The bad thing about this type of hack is that now [Tomek Dubrownik] needs to cut a hole in his desk to house the thing. He got this military grade trackball working over USB. It’s old, and could be used as a blunt weapon. But as the video shows it still makes a great input device.
He found the hardware on Allegro — a Polish auction site similar to eBay — for just $20. The original circuitry didn’t make a lot of sense, but a bit of probing with the old oscilloscope let him establish connections to the encoders which are read by some TI 54xx parts. Apparently they use the same logic as 7400 parts but are military grade. He chose a ATmega32u4 development board for his replacement control board. That chip has native USB support so the rest is just a matter of passing data like an HID input device. His code even lets him use those pushbuttons to toggle between cursor movement and window scrolling.

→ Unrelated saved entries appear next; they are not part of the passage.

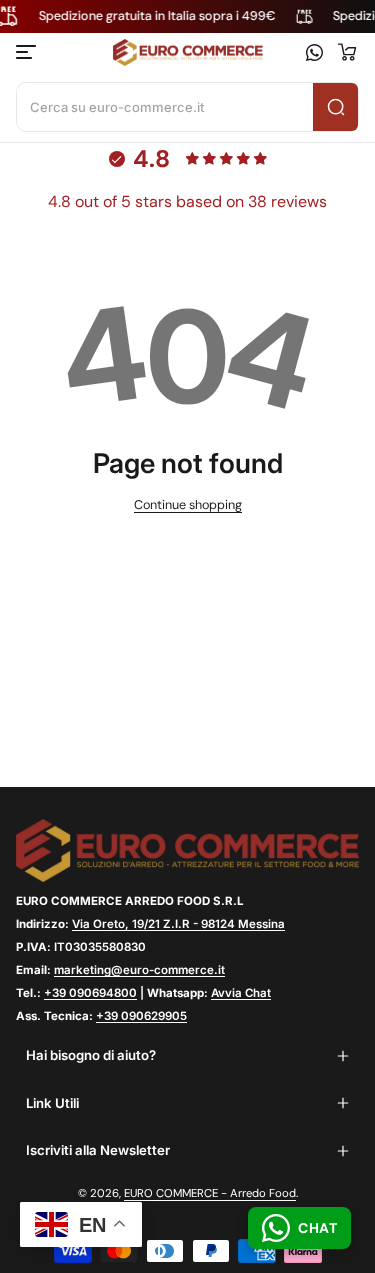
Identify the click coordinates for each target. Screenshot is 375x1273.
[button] (347, 52)
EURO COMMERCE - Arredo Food (210, 1193)
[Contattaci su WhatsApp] (314, 52)
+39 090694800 (90, 993)
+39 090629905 (141, 1016)
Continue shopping (188, 505)
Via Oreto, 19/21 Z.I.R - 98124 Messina (178, 924)
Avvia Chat (241, 993)
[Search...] (335, 107)
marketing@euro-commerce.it (139, 970)
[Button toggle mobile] (28, 52)
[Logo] (188, 53)
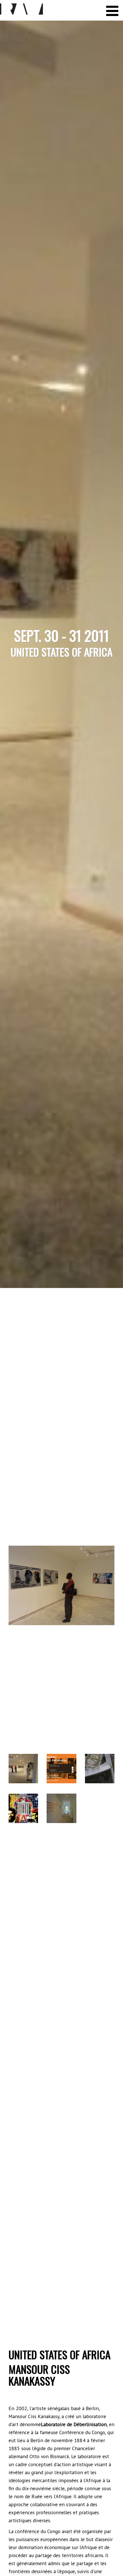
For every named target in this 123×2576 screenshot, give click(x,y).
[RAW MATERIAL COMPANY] (21, 8)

[Tomek] translated his post into English after some prompting by friends at the Warsaw Hackerspace. Here’s the original in Polish if you’re interested.
[Thanks Sergiusz]
I bought a bunch of Megatron 816 TC trackballs for $10 each on ebay a few years ago. There’s plenty of documentation available, including technical drawings to cut your own faceplate. You can supply your own buttons. They use some kind of standard serial protocol (other versions of those trackballs use PS/2, USB…) and worked with a handmade cable right away with Linux. They work well for a kiosk style application, but I just couldn’t imagine using them day to day integrated in my desk – they just don’t feel precise enough.
In soviet Russia, Military Mouse Tracks you!
Seems the US mice, both military and commercial aren’t that far behind these days :(
Anyway, neat hack!
Were these salvaged from the same polish air force helicopters that had all those ejector-seat issues?
Neat hack. Good to have an input device ready if you ever go to war from your computer room :)
Somebody takes their games of Centipede very seriously.
It’s funny, my main computers I use day to day are tiny compared to that track ball. I can just imaging setting up a tiny screen, hooked to a tiny computer and tiny keyboard, and then pull out that monster as my pointer device. Great hack! :)
He should build a tiny computer INSIDE the trackball.
And if he ever gets tired of the using the trackball on the computer he can rip it out and go bowling.
http://ewh.ieee.org/reg/7/millennium/fp6000/fp6000_datar.html
Used for scrolling on soup.io…
lol :).
“blunt” weapon? I wouldn’t want to touch most of that thing without paying attention, old scrap parts are sharp, man.
Not unlike old HP/Compaq and IBM towers – I’ve lost so much blood to those bloody things…
^
that’d be nice for 3d cad orbiting the model whilst spline weaving with the normal mouse
jesus h christ that is a huge mouse.
that’s what she said…
I think you would get carpal tunnel syndrome from having to click those buttons.
It cost him $20, but probably $50 in shipping costs
It was $20, shipping included.
source: I’m from the same hackerspace
This, my friends, is what it is all about. Great hack.
For those of you who don’t already know. If its 5400 series logic, that means its milspec. Like a 7414 hex schmitt trigger inverter is the comercial version, the 5414 would be the milspec version. The 7414 probably costs $0.60, the 5414 may cost $60.00, just depends on the part.
A coworker recognized this thing. It’s apparently used in air-traffic control. It moves a cursor around the track screen, and you can hit one of those buttons to highlight said track to display additional information and the like.
nice hack, maybe you can find some use for the old board as well, it looks great. Plenty of logic options.
at risk of being a downer, wouldnt it be easier/cheaper to slaughter a mouse and integrate it instead of the mcu?
maybe not as interesting.
I love it! No problem of durability there. Thats one of my pet peeves, the lack of durabiliity of mice, I cant even count how many mice I’ve worn out in the last 30 years. Bad choice of materials, too soft of plastic, cheap microswitches.
I’d just like a mouse, optical and wireless, with buttons as beefy as those. That’s the first thing to go on any of my mice. Usually within about six months.